Deep Learning has revolutionized AI, driving advancements in computer vision, natural language processing, and multimodal learning. However, training and deploying large-scale AI models come with computational challenges. As models grow in size and complexity, efficiency in both training and inference becomes crucial for scalability, accessibility, and sustainability. This tutorial, organized as part of the MINERVA EU project, will provide a comprehensive overview of how to leverage high-performance computing resources, covering distributed training strategies, optimization techniques, and resource management for large-scale deep learning. We will discuss best practices for leveraging multi-GPU and multi-node architectures, memory-efficient training, and mixed-precision techniques to accelerate AI workloads. Special focus will be given to the latest advancements in Transformer-based models, their computational impact, and strategies to make them more efficient. Participants will gain hands-on experience with state-of-the-art frameworks, exploring practical approaches for optimizing AI training and inference on HPC clusters. The tutorial will also address energy efficiency concerns, discussing techniques for reducing AI’s carbon footprint while maintaining model performance. Attendees will have a deeper understanding of how to design, train, and deploy AI models efficiently, making high-performance computing more accessible to the research community.

Description

Deep Learning (DL) has revolutionized Artificial Intelligence (AI), enabling state-of-the-art advancements in computer vision, natural language processing, and multimodal learning.
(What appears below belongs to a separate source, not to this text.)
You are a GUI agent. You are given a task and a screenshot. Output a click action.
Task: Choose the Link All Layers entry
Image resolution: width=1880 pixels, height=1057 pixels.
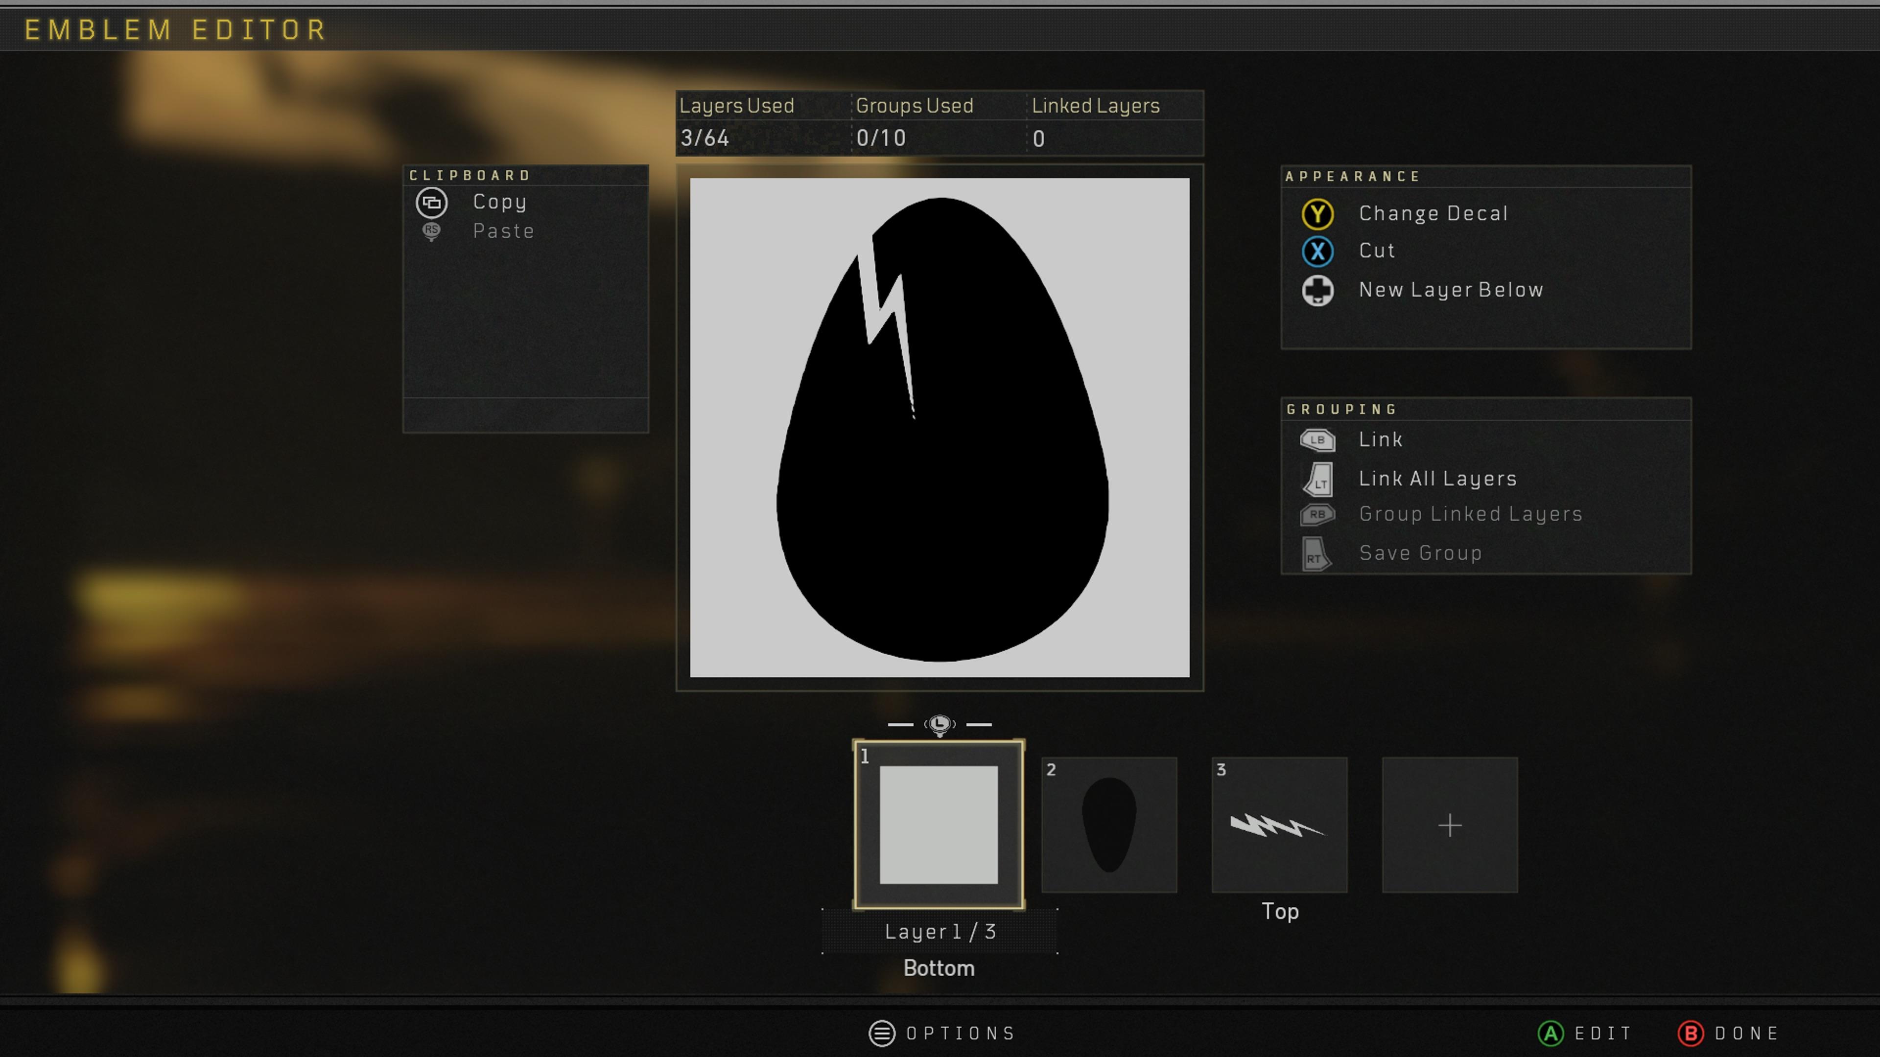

However, the computational cost of training and deploying large-scale AI models is immense, requiring optimized hardware utilization, parallelization strategies, and efficient resource scheduling to achieve scalability. This tutorial will explore the computational aspects of large-scale AI, with a focus on optimizing deep learning training and inference on high-performance computing (HPC) infrastructures.
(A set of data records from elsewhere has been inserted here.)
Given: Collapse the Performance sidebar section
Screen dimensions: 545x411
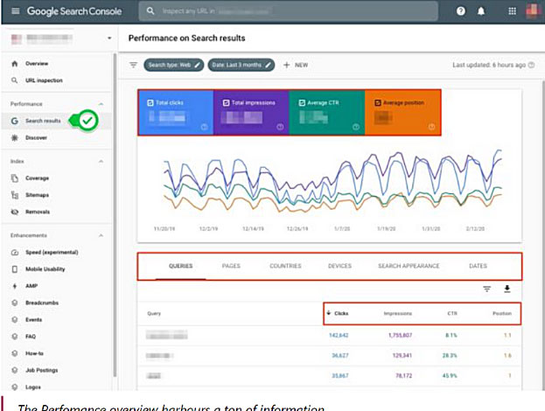Looking at the screenshot, I should [101, 103].
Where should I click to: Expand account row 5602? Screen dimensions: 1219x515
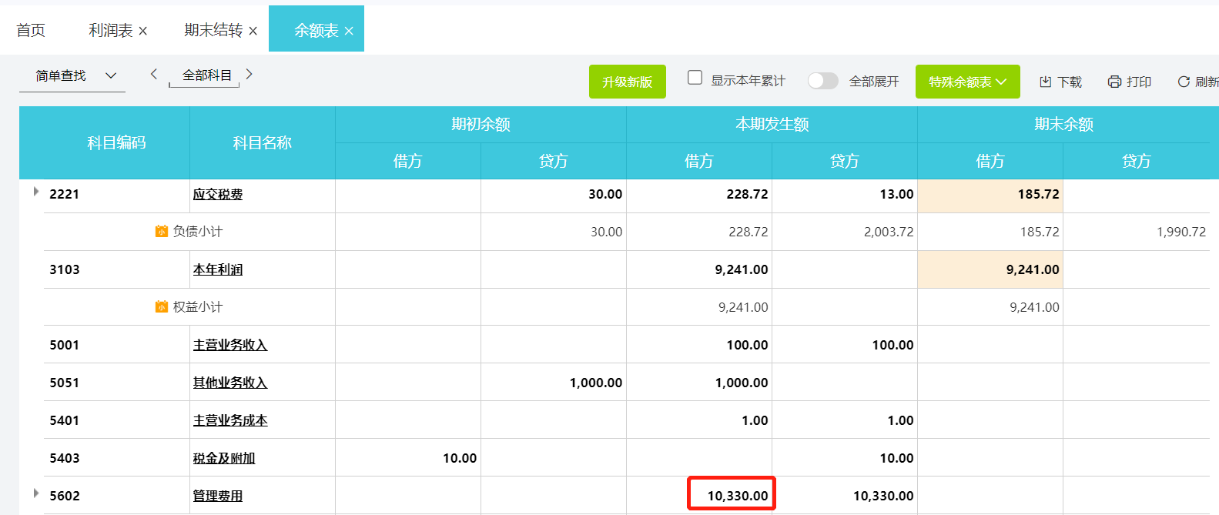36,493
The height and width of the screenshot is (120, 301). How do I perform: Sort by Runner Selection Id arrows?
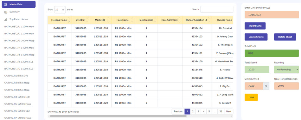click(209, 20)
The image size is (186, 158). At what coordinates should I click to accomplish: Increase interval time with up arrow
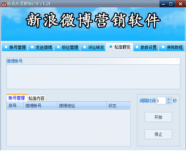pos(169,99)
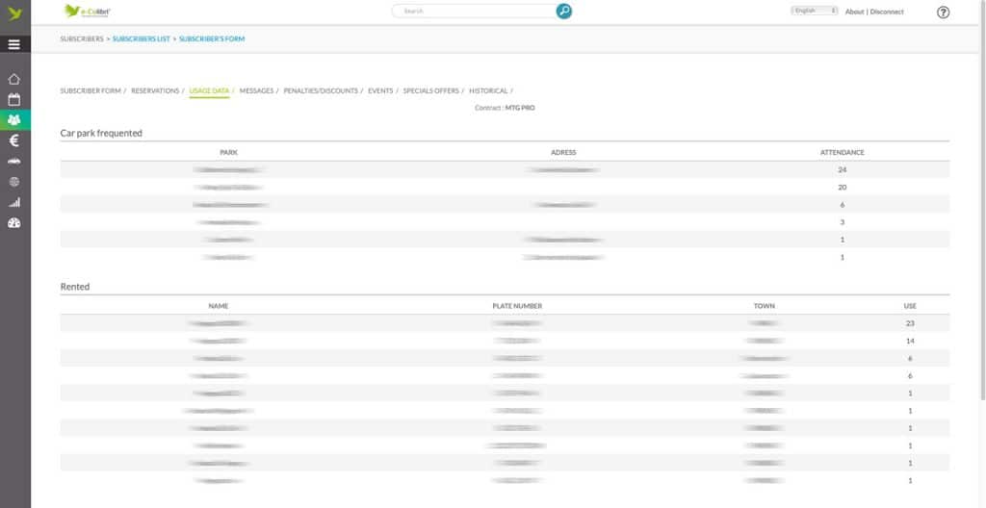986x508 pixels.
Task: Open the hamburger menu in sidebar
Action: [x=14, y=44]
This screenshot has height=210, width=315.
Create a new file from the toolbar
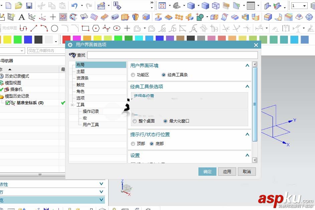[9, 5]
The tutorial will provide a hands-on introduction to the fundamental principles and practical techniques of high-performance AI computing, including distributed training strategies, GPU and multi-node acceleration, memory-efficient model optimization, and inference acceleration. We will cover best practices for leveraging HPC environments, including supercomputing clusters and cloud-based AI infrastructures, to scale deep learning workloads efficiently. Participants will learn how to implement state-of-the-art techniques such as model parallelism, mixed-precision training, and advanced scheduling policies to maximize performance and reduce energy consumption.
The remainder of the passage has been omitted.